#### [Work order]
Please write out exactly the lines of the data below from the line holding "Task: Close the Join our community popup" through the line holding "Open Nikki's Homemade", and leave out the rest.

#### [Provided material]
------------------------------------------------------------------------

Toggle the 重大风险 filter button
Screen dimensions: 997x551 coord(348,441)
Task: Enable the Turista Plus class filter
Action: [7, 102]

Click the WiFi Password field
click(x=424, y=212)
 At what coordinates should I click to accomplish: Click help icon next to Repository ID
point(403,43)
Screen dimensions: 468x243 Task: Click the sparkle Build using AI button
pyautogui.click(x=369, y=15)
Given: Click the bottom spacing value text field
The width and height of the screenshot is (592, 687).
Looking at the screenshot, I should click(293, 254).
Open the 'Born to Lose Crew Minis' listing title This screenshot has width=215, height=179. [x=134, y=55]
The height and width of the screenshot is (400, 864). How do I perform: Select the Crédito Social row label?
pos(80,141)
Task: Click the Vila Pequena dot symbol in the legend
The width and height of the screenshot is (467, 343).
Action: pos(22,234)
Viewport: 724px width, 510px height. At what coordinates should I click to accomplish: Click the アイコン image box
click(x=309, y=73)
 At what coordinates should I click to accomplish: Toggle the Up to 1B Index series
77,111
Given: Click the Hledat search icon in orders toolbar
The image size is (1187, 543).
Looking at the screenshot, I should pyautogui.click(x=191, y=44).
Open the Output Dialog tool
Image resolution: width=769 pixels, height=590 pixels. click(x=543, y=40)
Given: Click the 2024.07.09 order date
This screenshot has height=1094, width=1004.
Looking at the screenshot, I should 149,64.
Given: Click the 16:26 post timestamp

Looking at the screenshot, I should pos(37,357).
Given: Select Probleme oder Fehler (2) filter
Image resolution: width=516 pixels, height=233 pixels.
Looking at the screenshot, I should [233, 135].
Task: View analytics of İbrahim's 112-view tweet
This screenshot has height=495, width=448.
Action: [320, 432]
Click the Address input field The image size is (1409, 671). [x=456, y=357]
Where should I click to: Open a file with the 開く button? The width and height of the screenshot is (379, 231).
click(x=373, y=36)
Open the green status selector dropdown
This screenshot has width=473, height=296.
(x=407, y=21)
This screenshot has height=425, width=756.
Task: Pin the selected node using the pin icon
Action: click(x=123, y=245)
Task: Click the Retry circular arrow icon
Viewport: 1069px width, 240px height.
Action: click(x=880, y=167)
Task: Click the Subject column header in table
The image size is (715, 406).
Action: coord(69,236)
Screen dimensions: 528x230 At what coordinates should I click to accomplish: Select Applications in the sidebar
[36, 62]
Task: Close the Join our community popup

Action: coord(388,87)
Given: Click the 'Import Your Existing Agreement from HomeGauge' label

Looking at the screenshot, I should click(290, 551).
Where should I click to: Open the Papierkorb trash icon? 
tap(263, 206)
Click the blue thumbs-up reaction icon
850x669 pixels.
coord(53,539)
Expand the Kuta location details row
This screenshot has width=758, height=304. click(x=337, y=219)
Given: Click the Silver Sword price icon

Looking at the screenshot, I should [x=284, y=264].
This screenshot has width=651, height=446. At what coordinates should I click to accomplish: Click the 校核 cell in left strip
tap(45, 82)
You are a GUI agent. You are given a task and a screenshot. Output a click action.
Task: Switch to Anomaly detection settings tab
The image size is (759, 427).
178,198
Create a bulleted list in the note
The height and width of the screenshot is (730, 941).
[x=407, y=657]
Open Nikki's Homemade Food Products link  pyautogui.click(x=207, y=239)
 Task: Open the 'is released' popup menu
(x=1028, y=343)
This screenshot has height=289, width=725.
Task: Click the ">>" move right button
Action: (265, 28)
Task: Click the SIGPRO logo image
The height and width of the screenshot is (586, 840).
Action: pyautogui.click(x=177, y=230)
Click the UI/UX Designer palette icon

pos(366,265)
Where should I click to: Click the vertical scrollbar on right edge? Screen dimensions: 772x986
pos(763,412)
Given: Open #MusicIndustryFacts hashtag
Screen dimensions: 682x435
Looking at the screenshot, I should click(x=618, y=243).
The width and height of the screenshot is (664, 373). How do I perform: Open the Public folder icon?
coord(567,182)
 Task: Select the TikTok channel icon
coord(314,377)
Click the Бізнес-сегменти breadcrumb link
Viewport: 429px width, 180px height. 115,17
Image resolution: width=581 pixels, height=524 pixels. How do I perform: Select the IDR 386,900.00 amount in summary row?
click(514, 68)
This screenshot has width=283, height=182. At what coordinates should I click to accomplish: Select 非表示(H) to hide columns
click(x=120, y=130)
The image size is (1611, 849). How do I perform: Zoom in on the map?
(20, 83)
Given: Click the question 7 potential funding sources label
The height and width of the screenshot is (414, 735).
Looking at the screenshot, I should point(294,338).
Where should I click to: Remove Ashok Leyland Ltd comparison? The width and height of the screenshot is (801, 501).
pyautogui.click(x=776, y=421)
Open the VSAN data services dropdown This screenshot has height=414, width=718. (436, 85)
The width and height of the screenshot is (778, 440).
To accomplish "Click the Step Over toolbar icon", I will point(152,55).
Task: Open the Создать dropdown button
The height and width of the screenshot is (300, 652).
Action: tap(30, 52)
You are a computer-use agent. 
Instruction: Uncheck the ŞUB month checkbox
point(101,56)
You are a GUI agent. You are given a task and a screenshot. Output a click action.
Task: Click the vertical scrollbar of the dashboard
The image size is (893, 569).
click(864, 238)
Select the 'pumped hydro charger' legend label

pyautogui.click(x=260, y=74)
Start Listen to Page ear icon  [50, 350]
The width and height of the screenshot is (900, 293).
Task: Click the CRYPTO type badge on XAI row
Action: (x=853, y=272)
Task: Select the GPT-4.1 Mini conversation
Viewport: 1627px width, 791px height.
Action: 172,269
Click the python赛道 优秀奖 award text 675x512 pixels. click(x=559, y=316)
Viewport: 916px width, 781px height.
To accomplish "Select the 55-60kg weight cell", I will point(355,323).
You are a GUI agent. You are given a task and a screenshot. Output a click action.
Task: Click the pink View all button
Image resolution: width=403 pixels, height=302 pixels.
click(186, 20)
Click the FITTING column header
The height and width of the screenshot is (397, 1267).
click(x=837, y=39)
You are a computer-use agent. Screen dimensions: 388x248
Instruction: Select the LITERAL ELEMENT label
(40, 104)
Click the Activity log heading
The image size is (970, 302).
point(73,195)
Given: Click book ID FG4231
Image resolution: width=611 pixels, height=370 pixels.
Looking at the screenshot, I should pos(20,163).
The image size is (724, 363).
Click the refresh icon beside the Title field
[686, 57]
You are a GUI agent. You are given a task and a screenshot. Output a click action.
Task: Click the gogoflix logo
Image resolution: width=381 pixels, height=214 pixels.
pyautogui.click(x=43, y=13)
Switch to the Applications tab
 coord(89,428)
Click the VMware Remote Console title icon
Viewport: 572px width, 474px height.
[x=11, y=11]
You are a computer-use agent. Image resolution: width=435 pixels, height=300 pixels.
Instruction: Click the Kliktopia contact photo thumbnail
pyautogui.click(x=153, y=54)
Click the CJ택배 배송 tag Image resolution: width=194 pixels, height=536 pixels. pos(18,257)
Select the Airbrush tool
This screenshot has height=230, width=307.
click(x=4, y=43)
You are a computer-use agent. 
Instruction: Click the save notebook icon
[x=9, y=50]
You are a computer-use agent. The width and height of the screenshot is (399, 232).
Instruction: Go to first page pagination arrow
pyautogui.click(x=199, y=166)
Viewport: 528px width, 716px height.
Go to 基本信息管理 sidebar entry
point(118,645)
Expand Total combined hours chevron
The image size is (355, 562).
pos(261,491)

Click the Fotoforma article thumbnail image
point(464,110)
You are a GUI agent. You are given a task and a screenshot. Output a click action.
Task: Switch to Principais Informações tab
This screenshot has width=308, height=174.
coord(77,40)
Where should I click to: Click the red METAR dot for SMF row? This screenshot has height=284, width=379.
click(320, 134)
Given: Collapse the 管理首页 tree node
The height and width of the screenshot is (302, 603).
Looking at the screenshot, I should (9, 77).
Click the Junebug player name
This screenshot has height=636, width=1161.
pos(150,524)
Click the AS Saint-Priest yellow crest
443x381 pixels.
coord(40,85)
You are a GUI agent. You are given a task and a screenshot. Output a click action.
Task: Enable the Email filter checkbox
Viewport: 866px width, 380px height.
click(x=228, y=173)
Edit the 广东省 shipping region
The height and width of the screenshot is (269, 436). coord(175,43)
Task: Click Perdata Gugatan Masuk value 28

------------------------------------------------------------------------

#### [Solution]
Task: Close the Join our community popup

Action: coord(388,87)
Given: Click the 'Import Your Existing Agreement from HomeGauge' label

Looking at the screenshot, I should click(290, 551).
Where should I click to: Open the Papierkorb trash icon? 
tap(263, 206)
Click the blue thumbs-up reaction icon
850x669 pixels.
coord(53,539)
Expand the Kuta location details row
This screenshot has width=758, height=304. click(x=337, y=219)
Given: Click the Silver Sword price icon

Looking at the screenshot, I should [x=284, y=264].
This screenshot has width=651, height=446. At what coordinates should I click to accomplish: Click the 校核 cell in left strip
tap(45, 82)
You are a GUI agent. You are given a task and a screenshot. Output a click action.
Task: Switch to Anomaly detection settings tab
The image size is (759, 427).
178,198
Create a bulleted list in the note
The height and width of the screenshot is (730, 941).
[x=407, y=657]
Open Nikki's Homemade Food Products link  pyautogui.click(x=207, y=239)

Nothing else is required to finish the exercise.